The request body should contain an array of (nominally UTF-8 encoded) bytes.

##### Response
| Code | Description |
| ---- |-----------------------------------------------------------------------------|
| 200 | Binary data successfully persisted |
| 400 | Binary store provider not found |
| 500 | Request formatted correctly, but error in Dapr code or underlying component |


#### Persist the binary data only if it doesn't already exist with the given name
##### Request
POST `http://localhost:{daprPort}/v1.0-alpha1/state/binarystore/{componentName}/{fileName}`

The request body should contain an array of (nominally UTF-8 encoded) bytes.

##### Response
| Code | Description |
| ---- |-----------------------------------------------------------------------------|
| 200 | Binary data successfully persisted |
| 400 | Binary store provider not found |
| 409 | File already exists |
| 500 | Request formatted correctly, but error in Dapr code or underlying component |


#### Retrieve the binary data
##### Request
GET `http://localhost:{daprPort}/v1.0-alpha1/state/binarystore/{componentName}/{fileName}`

##### Response
The response to a retrieval request will have its content type header set to `application/octet-stream` as it
returns an array of bytes representing the binary file data.

| Code | Description |
| ---- |-----------------------------------------------------------------------------|
| 200 | Binary data successfully retrieved |
| 400 | Binary store provider not found |
| 404 | File not found |
| 500 | Request formatted correctly, but error in Dapr code or underlying component |


#### Delete the binary file
##### Request
DELETE `http://localhost:{daprPort}/v1.0-alpha1/state/binarystore/{componentName}/{fileName}`

##### Response
| Code | Description |
| ---- | ---- |
| 204 | Indicates the delete operation completed successfully |
| 400 | File store provider not found |
| 404 | File not found |
| 500 | Request formatted correctly, but error in Dapr code or underlying component |

## Final Thoughts
This section exists to address some of the concerns shared in previous iterations of this proposal:

### Why now?
This is a new building block intended to be used in conjunction with the existing state store building block.
It's not intended to replace them, but rather to complement them. The existing state management building block is
suitable only storing small amounts of data. Persisting large amounts of data puts large amounts of data in providers
not intended for this purpose and can lead to performance and resource usage issues on both the sidecar and client.

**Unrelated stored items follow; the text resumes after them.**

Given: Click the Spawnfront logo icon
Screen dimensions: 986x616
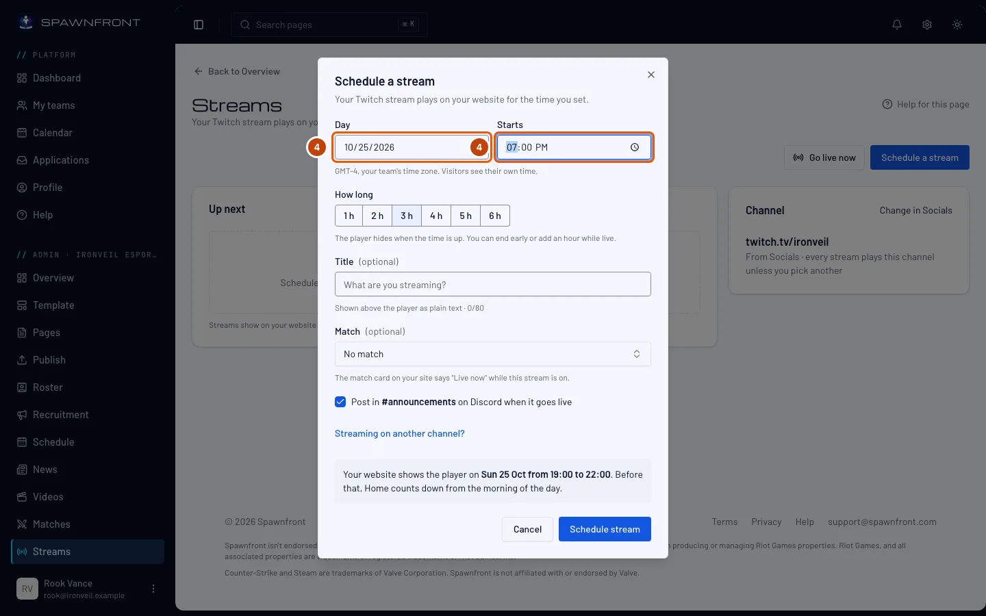Looking at the screenshot, I should point(26,23).
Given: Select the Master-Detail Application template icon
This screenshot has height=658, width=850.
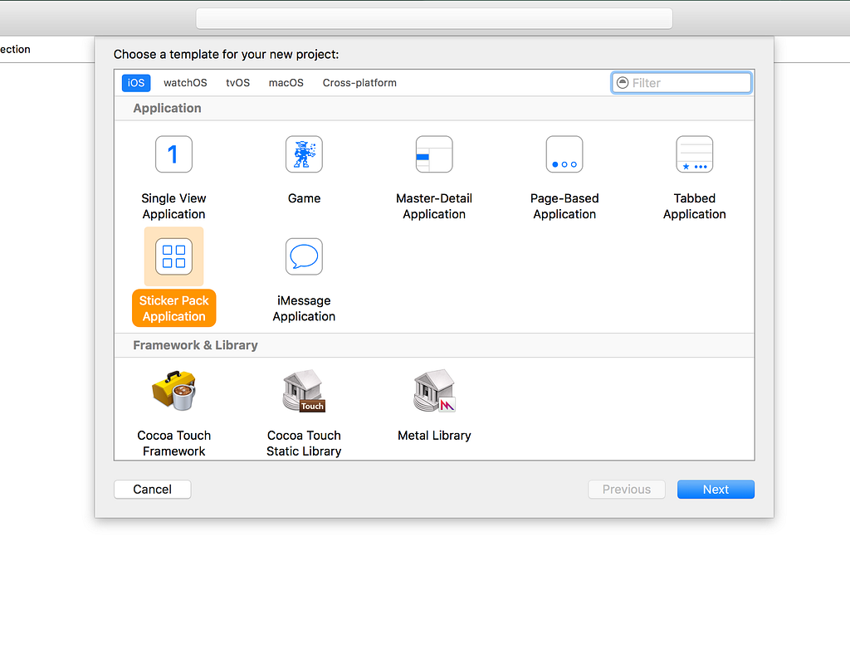Looking at the screenshot, I should click(434, 154).
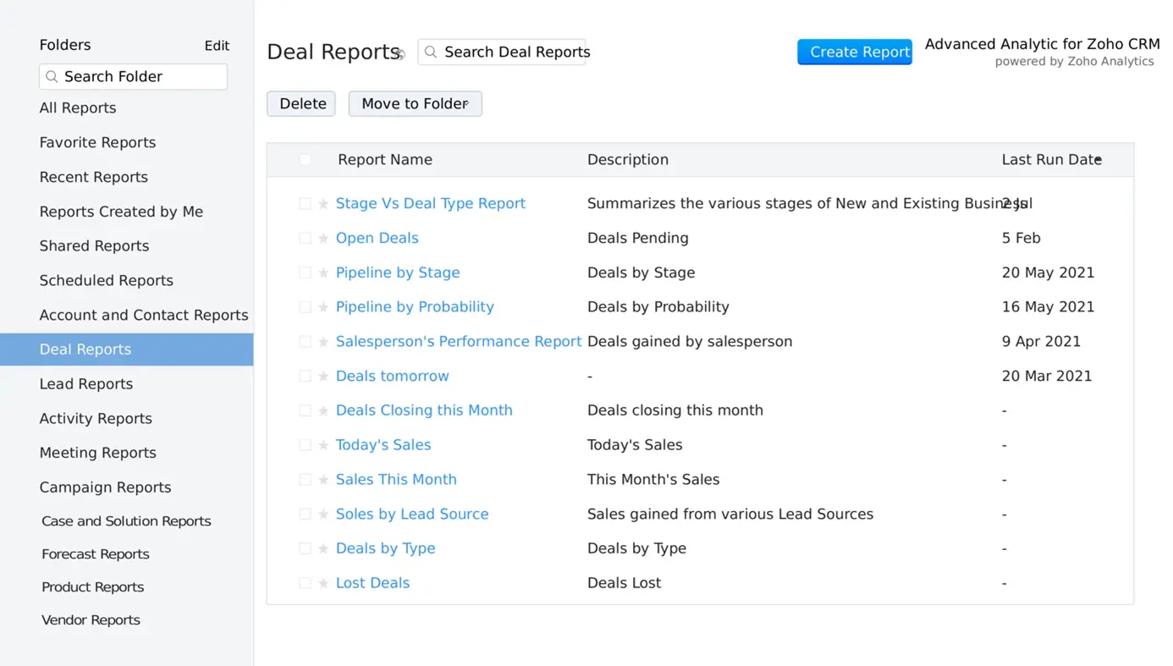1173x666 pixels.
Task: Sort by Last Run Date column arrow
Action: [1098, 160]
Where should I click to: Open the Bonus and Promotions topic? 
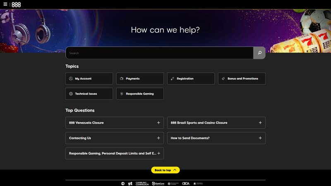242,79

By providing a new building block, we can provide a longer-term solution for storing large amounts of data while
still allowing the developer to leverage the existing state store building blocks for managing small amounts of
data more suitable to the key/value stores it's built for.

Further, especially as more SDKs support agentic frameworks built atop Dapr, those tools will need a place to store
data that's larger in scope than a key/value store is necessarily designed to accommodate. Having this performant
alternative to our existing key/value store implementation available for persisting and retrieving that data would
be quite timely.

### How might it be immediately used in the SDKs?
Once we had support for this in the runtime, I'd write a proposed [helper tool](https://github.com/dapr/dotnet-sdk/issues/1533)
for Dapr Workflows in the .NET SDK. When activities yield any data, this utility would persist it to this file store
and return a reference to it that can be returned to the calling workflow. Future activity invocations can then retrieve
the data identified by that reference from the file store.

Similarly, such large data could be persisted by other operations and passed into workflows as inputs to be retrieved
by activities in later operations.

This will improve workflow performance by keeping large data out of the event source log in both the
inputs and outputs of the workflows and their activities.

### Why doesn't it support [awesome-feature-X]?
This is intended as a provider-agnostic, lean building block that provides a simple mechanism to store binary data
in a streaming fashion that's generally too large for a key/value store.

I leave it to the architects of future even more specialized state store building blocks to decide whether they want to
support additional features beyond what's provided beyond this narrow implementation.

## Completion Checklist
- [ ] File Store Runtime Implementation
- [ ] Tests added (e2e, unit)
- [ ] Implement File Store providers
- [ ] SDK Support
- [ ] Documentation (supported providers, purpose, set up documentation structure for speciality state stores)